··· Provided records
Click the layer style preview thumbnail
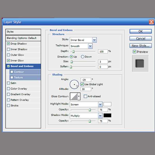Image resolution: width=155 pixels, height=155 pixels. pyautogui.click(x=140, y=64)
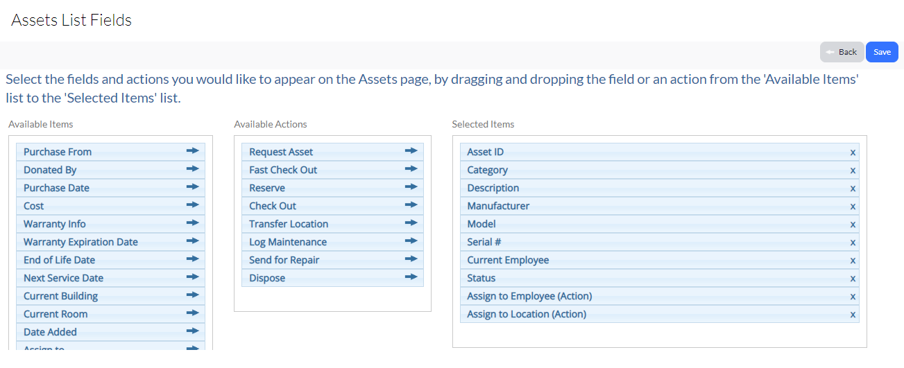Click the arrow next to Fast Check Out

(411, 168)
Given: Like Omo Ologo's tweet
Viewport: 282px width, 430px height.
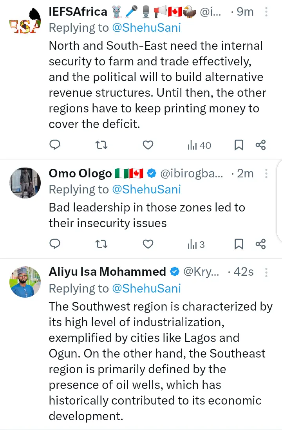Looking at the screenshot, I should click(148, 244).
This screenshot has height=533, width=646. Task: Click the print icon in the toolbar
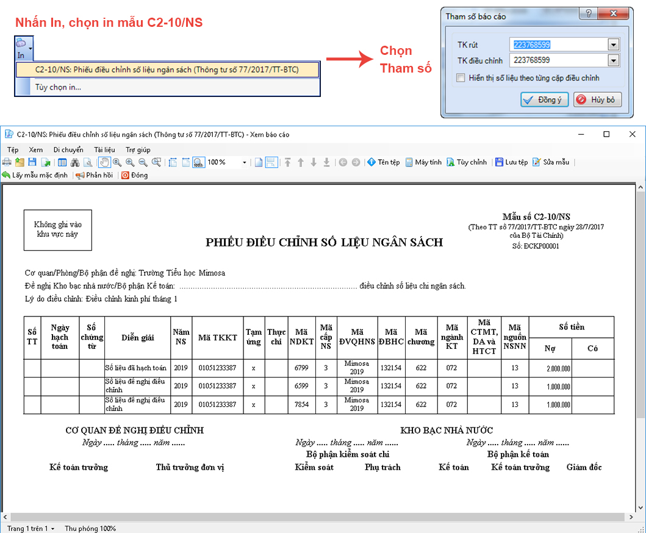[7, 162]
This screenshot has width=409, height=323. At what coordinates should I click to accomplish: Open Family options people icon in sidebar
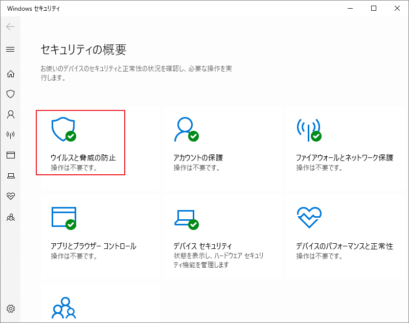coord(10,217)

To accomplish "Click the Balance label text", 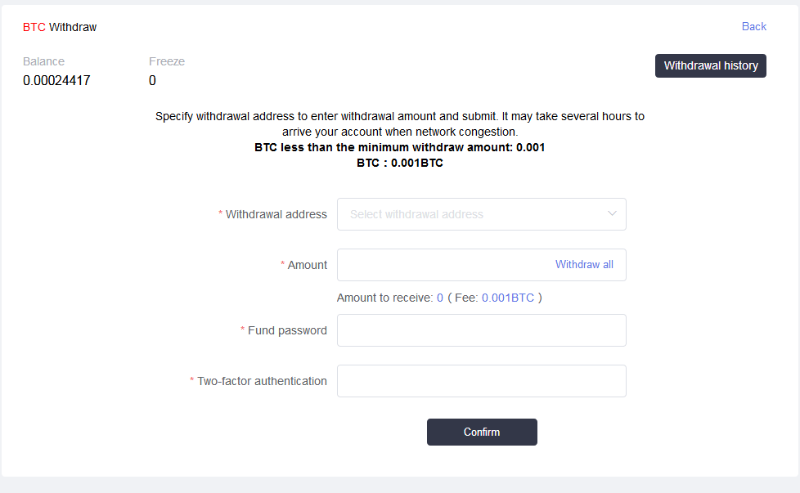I will tap(43, 61).
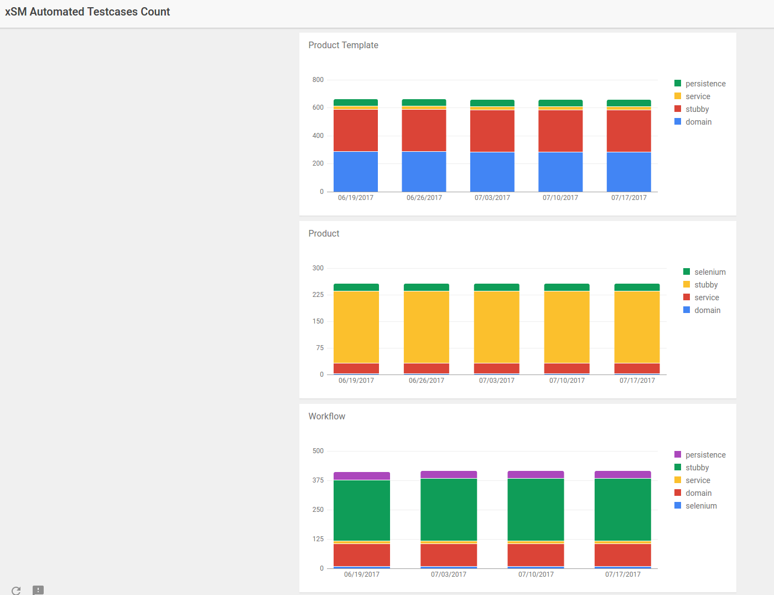
Task: Click green persistence swatch in Product Template legend
Action: pyautogui.click(x=678, y=83)
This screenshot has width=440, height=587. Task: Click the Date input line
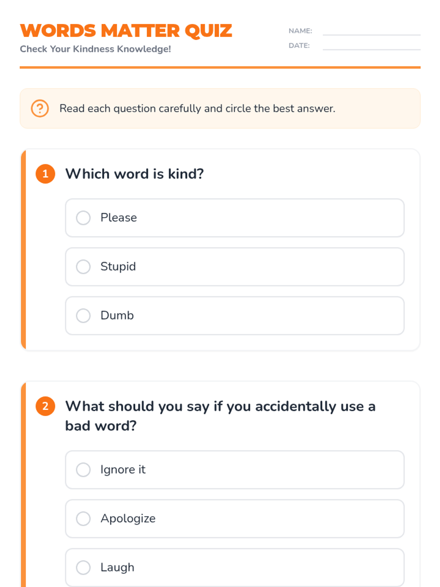pyautogui.click(x=371, y=46)
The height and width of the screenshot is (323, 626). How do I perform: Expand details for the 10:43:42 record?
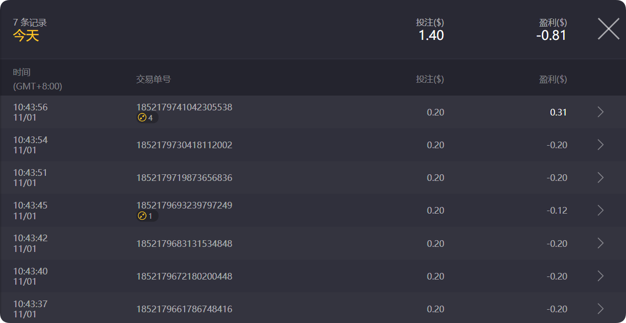pyautogui.click(x=600, y=243)
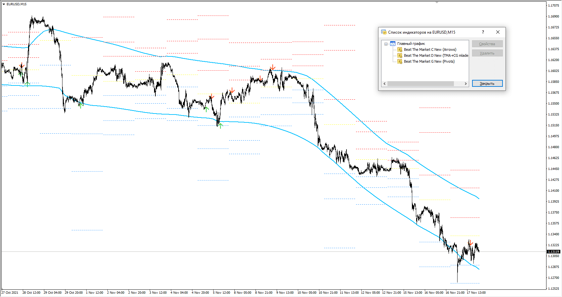Click the icon beside Beat The Market G New
Screen dimensions: 562x297
click(400, 61)

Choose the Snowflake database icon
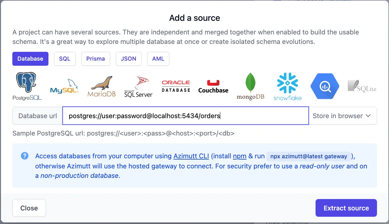tap(287, 87)
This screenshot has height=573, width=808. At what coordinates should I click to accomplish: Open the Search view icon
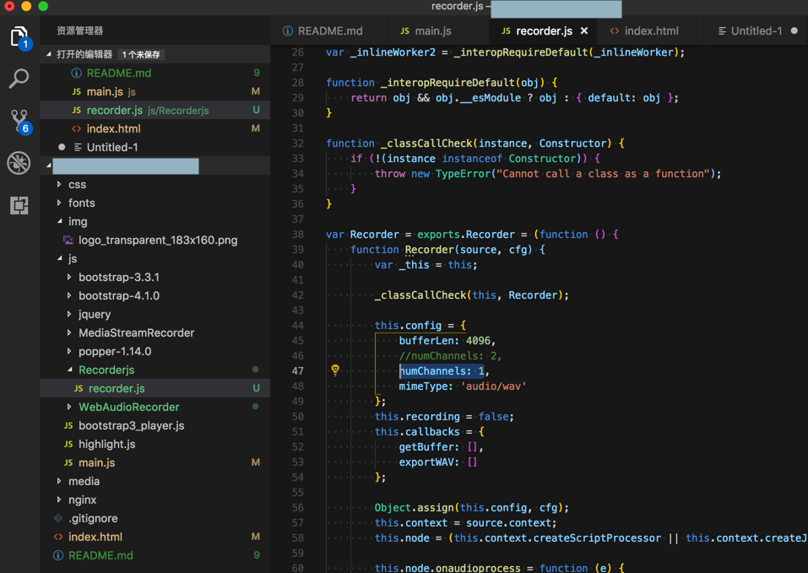point(19,78)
······
Problem details: Transcribe exactly the span of lines from the line holding "This screenshot has height=573, width=808." through the last line above, both included. Pictures stay out.

Output of the exercise:
This screenshot has height=573, width=808. At what coordinates should I click to accomplish: Open the Search view icon
point(19,78)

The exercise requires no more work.